- [Your goal] Repeat the records verbatim and leave the pictures out of your copy.

- [Supplied entries]

+++++

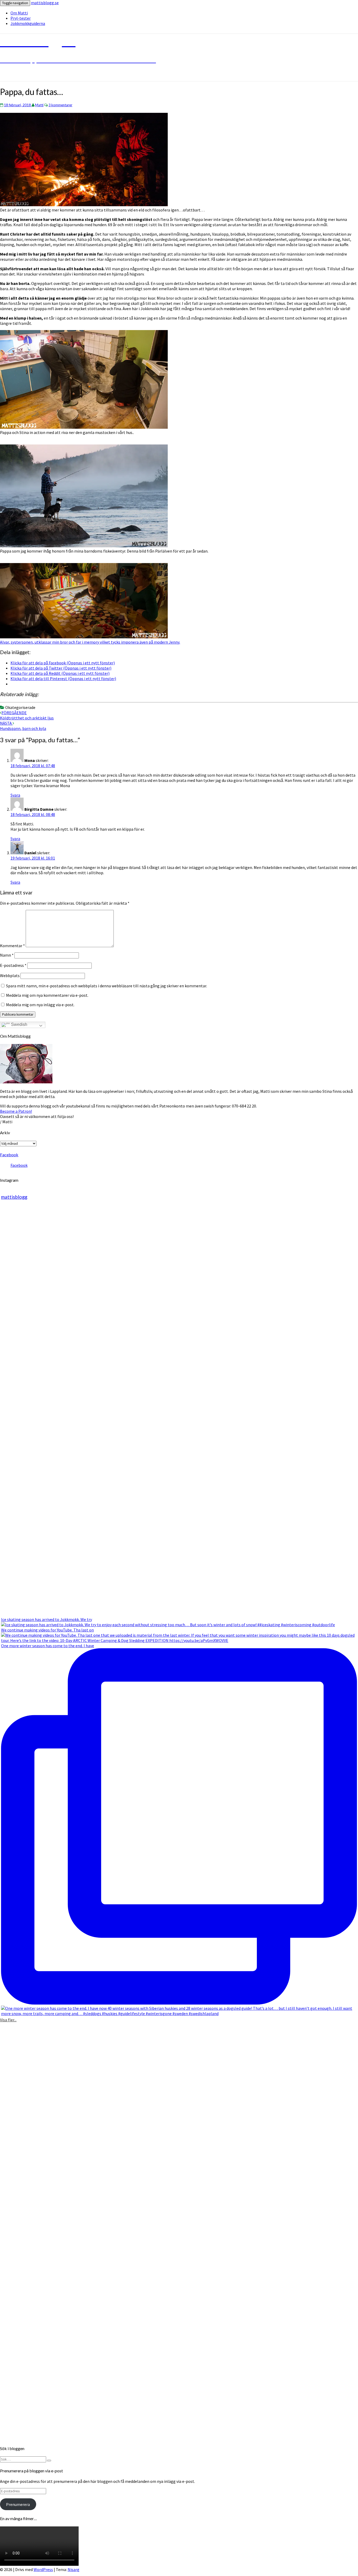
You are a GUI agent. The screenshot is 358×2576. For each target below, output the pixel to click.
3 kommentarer (60, 105)
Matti (39, 105)
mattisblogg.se (45, 2)
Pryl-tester (20, 18)
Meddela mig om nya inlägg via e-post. (40, 1004)
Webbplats (10, 975)
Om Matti (19, 12)
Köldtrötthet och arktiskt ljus (27, 715)
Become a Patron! (16, 1111)
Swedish (18, 1024)
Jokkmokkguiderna (27, 23)
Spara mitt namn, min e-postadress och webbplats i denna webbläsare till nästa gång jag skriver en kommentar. (106, 985)
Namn (7, 955)
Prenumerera (18, 2504)
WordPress (43, 2569)
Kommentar (12, 945)
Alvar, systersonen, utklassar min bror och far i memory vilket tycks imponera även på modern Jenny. (90, 642)
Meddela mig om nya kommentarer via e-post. (47, 995)
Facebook (9, 1154)
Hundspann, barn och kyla (23, 725)
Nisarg (73, 2569)
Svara (15, 795)
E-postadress (13, 965)
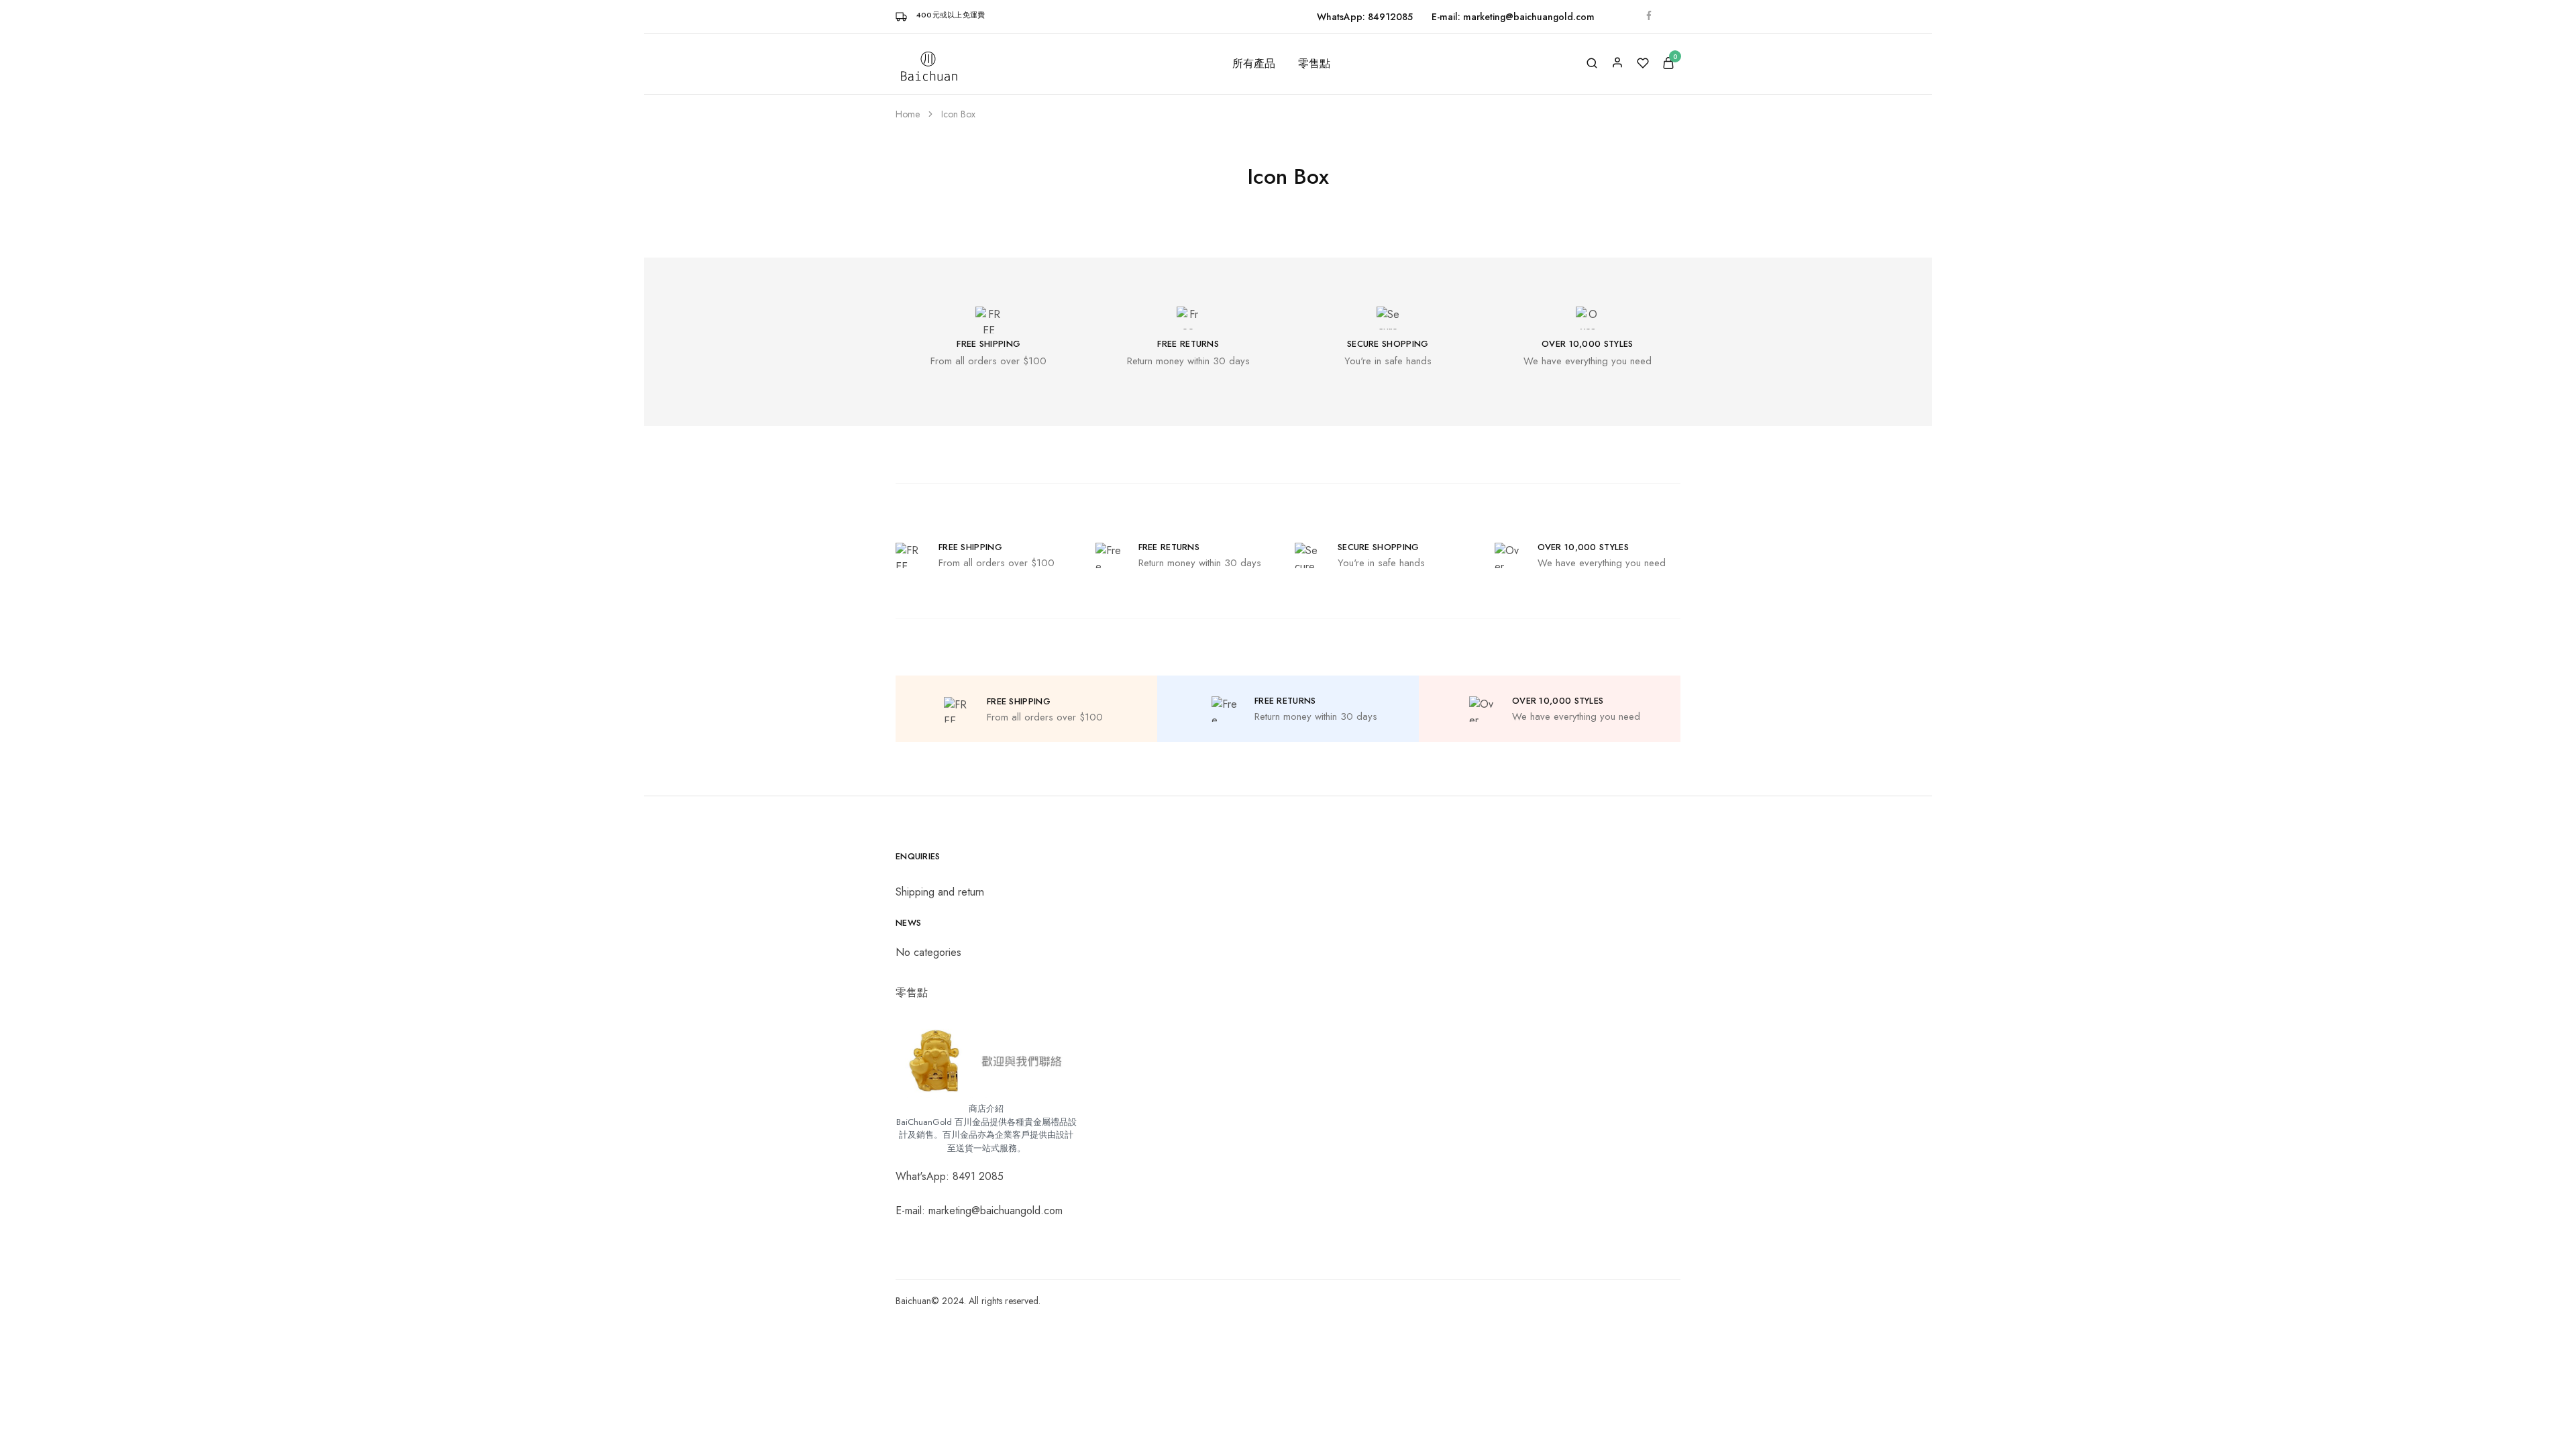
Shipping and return (940, 892)
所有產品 (1253, 63)
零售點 (1314, 63)
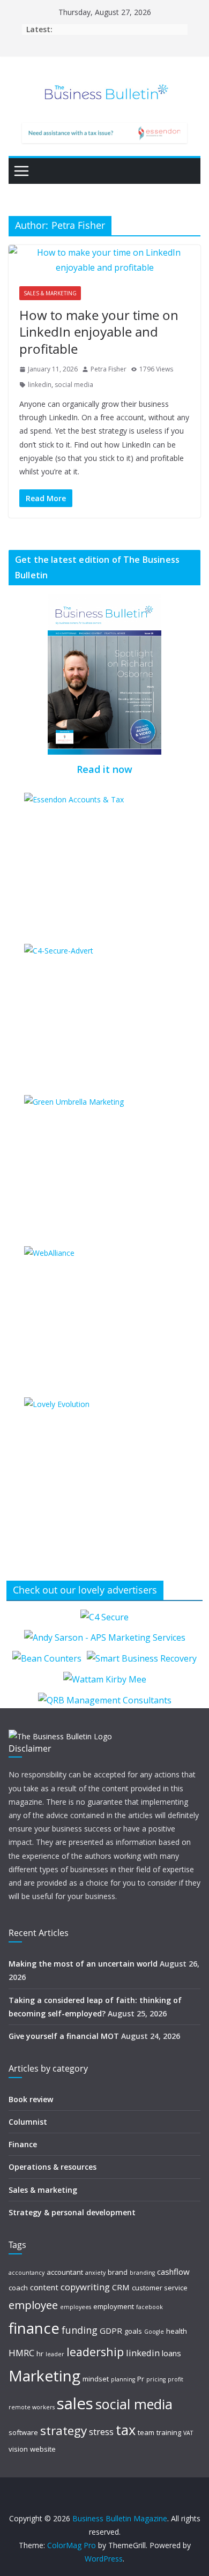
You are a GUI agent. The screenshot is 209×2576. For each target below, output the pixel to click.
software (23, 2432)
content (44, 2287)
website (43, 2449)
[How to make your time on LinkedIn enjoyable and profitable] (104, 260)
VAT (188, 2433)
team (146, 2432)
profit (175, 2379)
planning (123, 2379)
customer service (160, 2287)
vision (18, 2449)
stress (101, 2431)
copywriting (85, 2287)
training (168, 2432)
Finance (23, 2144)
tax (126, 2430)
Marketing (44, 2375)
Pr (140, 2379)
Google (154, 2331)
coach (18, 2287)
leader (55, 2354)
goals (133, 2331)
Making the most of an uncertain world (83, 1964)
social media (74, 384)
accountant (65, 2272)
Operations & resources (52, 2167)
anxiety (95, 2272)
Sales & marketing (50, 293)
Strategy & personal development (72, 2212)
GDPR (111, 2330)
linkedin (39, 384)
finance (34, 2328)
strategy (63, 2430)
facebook (149, 2307)
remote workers (32, 2407)
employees (75, 2307)
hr (39, 2353)
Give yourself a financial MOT (64, 2036)
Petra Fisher (108, 369)
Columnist (28, 2122)
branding (142, 2272)
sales (75, 2403)
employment (113, 2306)
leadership (95, 2351)
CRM (121, 2287)
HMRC (21, 2353)
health (176, 2331)
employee (33, 2304)
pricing (156, 2379)
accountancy (26, 2272)
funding (80, 2330)
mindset (96, 2379)
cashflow (173, 2271)
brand (118, 2272)
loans (171, 2353)
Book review (31, 2099)
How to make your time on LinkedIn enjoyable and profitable (98, 331)
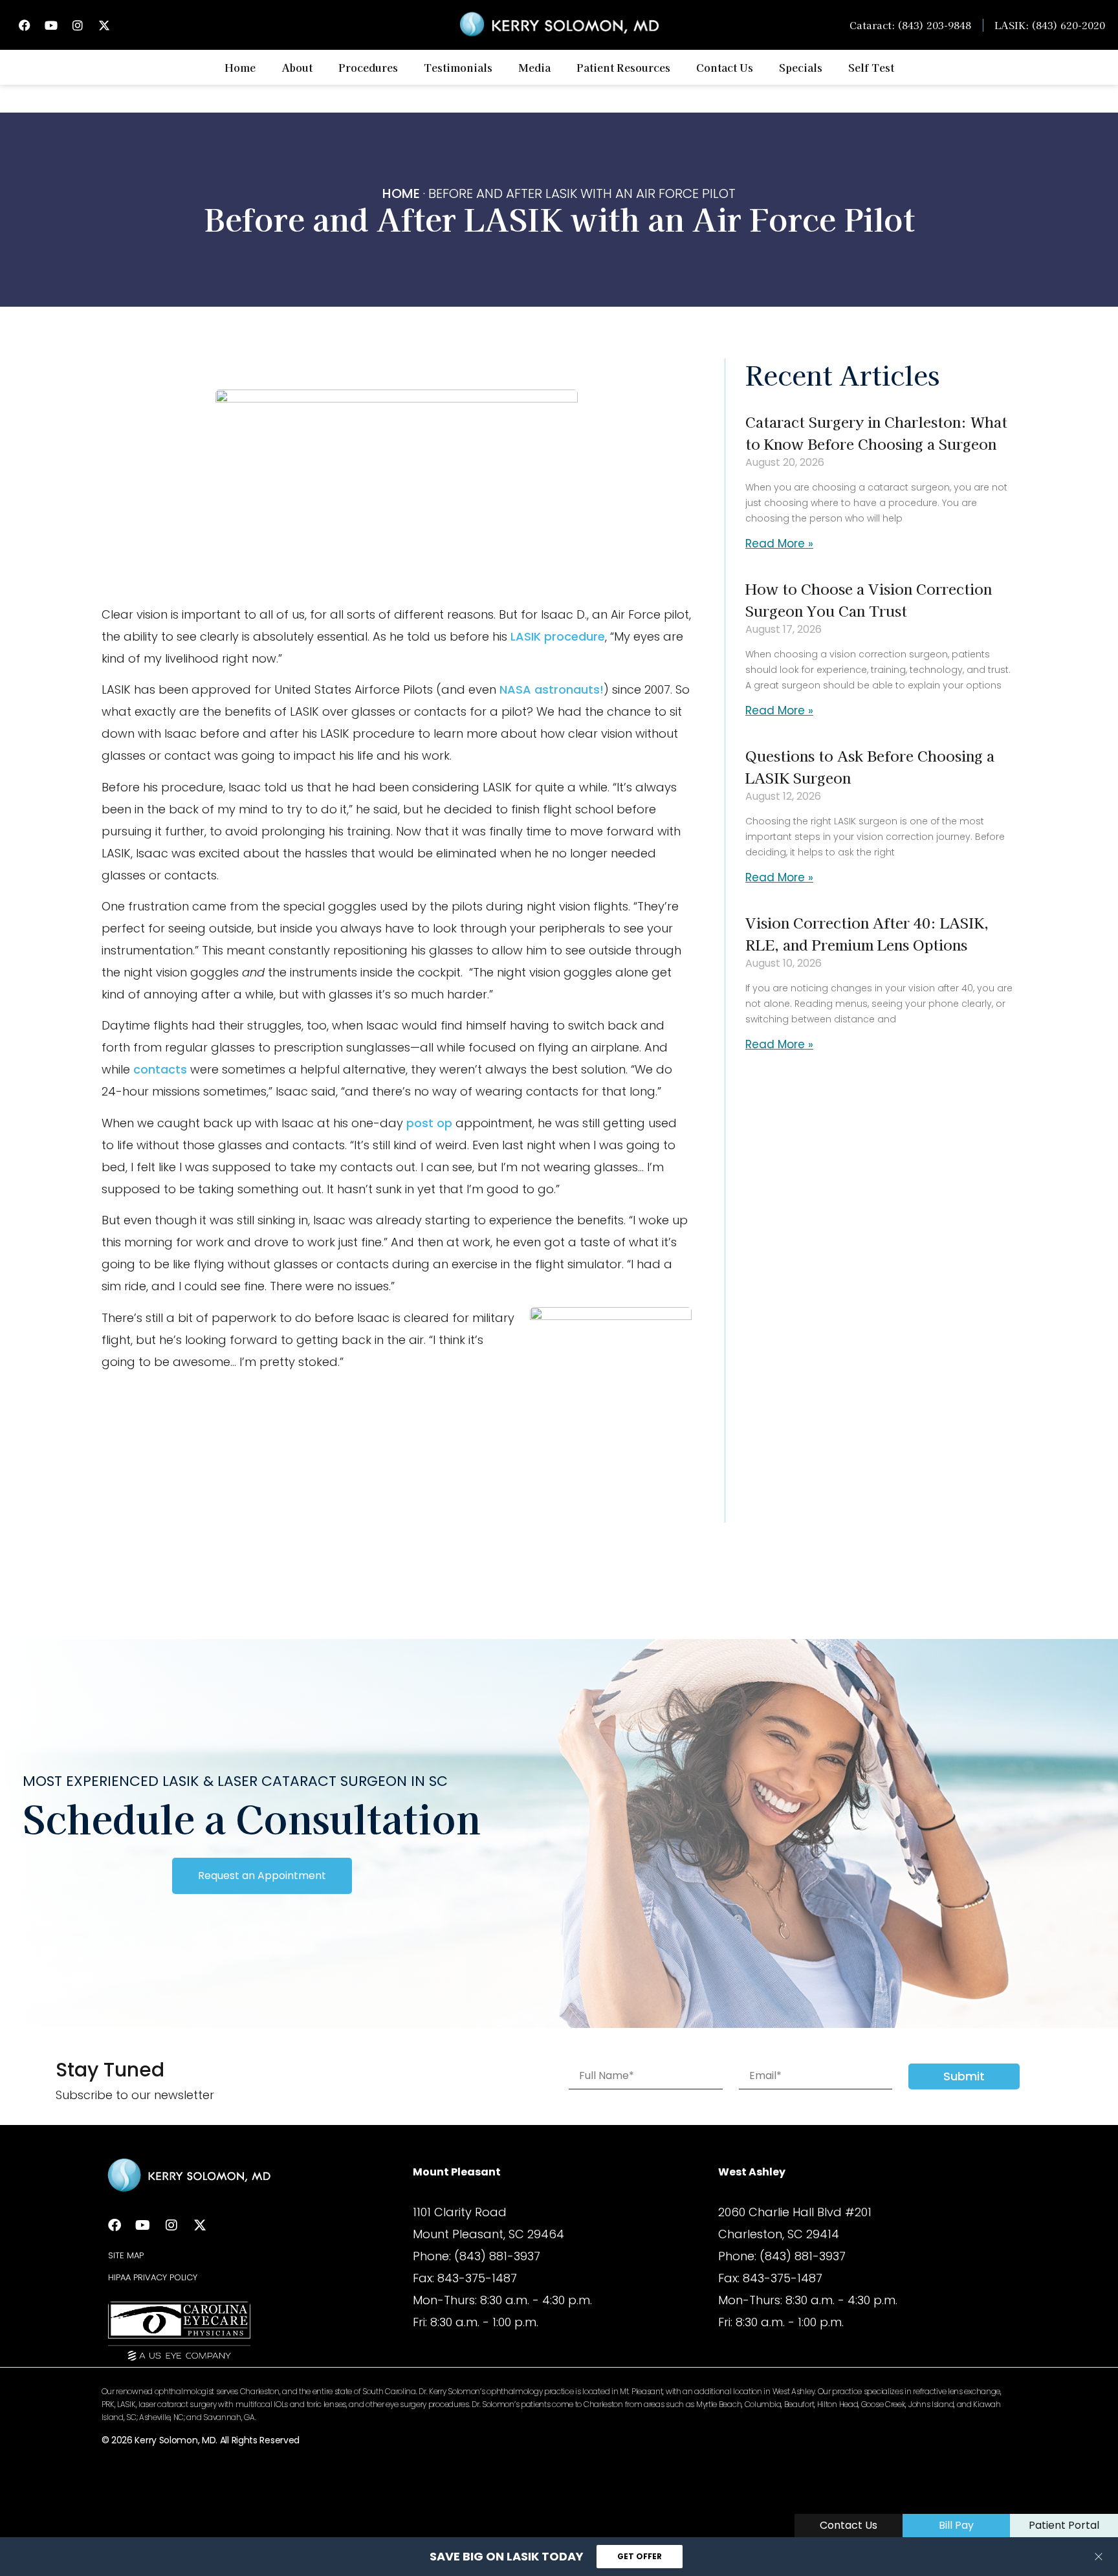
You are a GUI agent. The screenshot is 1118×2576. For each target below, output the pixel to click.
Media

+++++

- [Output of the exercise]
You are a GUI agent. The screenshot is 358×2576. For each target below, output the pixel to click.
3 kommentarer (60, 105)
Matti (39, 105)
mattisblogg.se (45, 2)
Pryl-tester (20, 18)
Meddela mig om nya inlägg via e-post. (40, 1004)
Webbplats (10, 975)
Om Matti (19, 12)
Köldtrötthet och arktiskt ljus (27, 715)
Become a Patron! (16, 1111)
Swedish (18, 1024)
Jokkmokkguiderna (27, 23)
Spara mitt namn, min e-postadress och webbplats i denna webbläsare till nästa gång jag skriver en kommentar. (106, 985)
Namn (7, 955)
Prenumerera (18, 2504)
WordPress (43, 2569)
Kommentar (12, 945)
Alvar, systersonen, utklassar min bror och far i memory vilket tycks imponera även på modern Jenny. (90, 642)
Meddela mig om nya kommentarer via e-post. (47, 995)
Facebook (9, 1154)
Hundspann, barn och kyla (23, 725)
Nisarg (73, 2569)
Svara (15, 795)
E-postadress (13, 965)
Shipping and return (940, 892)
所有產品 (1253, 63)
零售點 (1314, 63)
You are a GUI agent. The screenshot is 209×2576. For each target below, output the pixel to click.
software (23, 2432)
content (44, 2287)
website (43, 2449)
[How to make your time on LinkedIn enjoyable and profitable] (104, 260)
VAT (188, 2433)
team (146, 2432)
profit (175, 2379)
planning (123, 2379)
customer service (160, 2287)
vision (18, 2449)
stress (101, 2431)
copywriting (85, 2287)
training (168, 2432)
Finance (23, 2144)
tax (126, 2430)
Marketing (44, 2375)
Pr (140, 2379)
Google (154, 2331)
coach (18, 2287)
leader (55, 2354)
goals (133, 2331)
Making the most of an uncertain world (83, 1964)
social media (74, 384)
accountant (65, 2272)
Operations & resources (52, 2167)
anxiety (95, 2272)
Sales & marketing (50, 293)
Strategy & personal development (72, 2212)
GDPR (111, 2330)
linkedin (39, 384)
finance (34, 2328)
strategy (63, 2430)
facebook (149, 2307)
remote workers (32, 2407)
employees (75, 2307)
hr (39, 2353)
Give yourself a financial MOT (64, 2036)
Petra Fisher (108, 369)
Columnist (28, 2122)
branding (142, 2272)
sales (75, 2403)
employment (113, 2306)
leadership (95, 2351)
CRM (121, 2287)
HMRC (21, 2353)
health (176, 2331)
employee (33, 2304)
pricing (156, 2379)
accountancy (26, 2272)
funding (80, 2330)
mindset (96, 2379)
cashflow (173, 2271)
brand (118, 2272)
loans (171, 2353)
Book review (31, 2099)
How to make your time on LinkedIn enjoyable and profitable (98, 331)
You are a GUI agent. The screenshot is 1118×2576. For each target below, output the pixel to click.
Media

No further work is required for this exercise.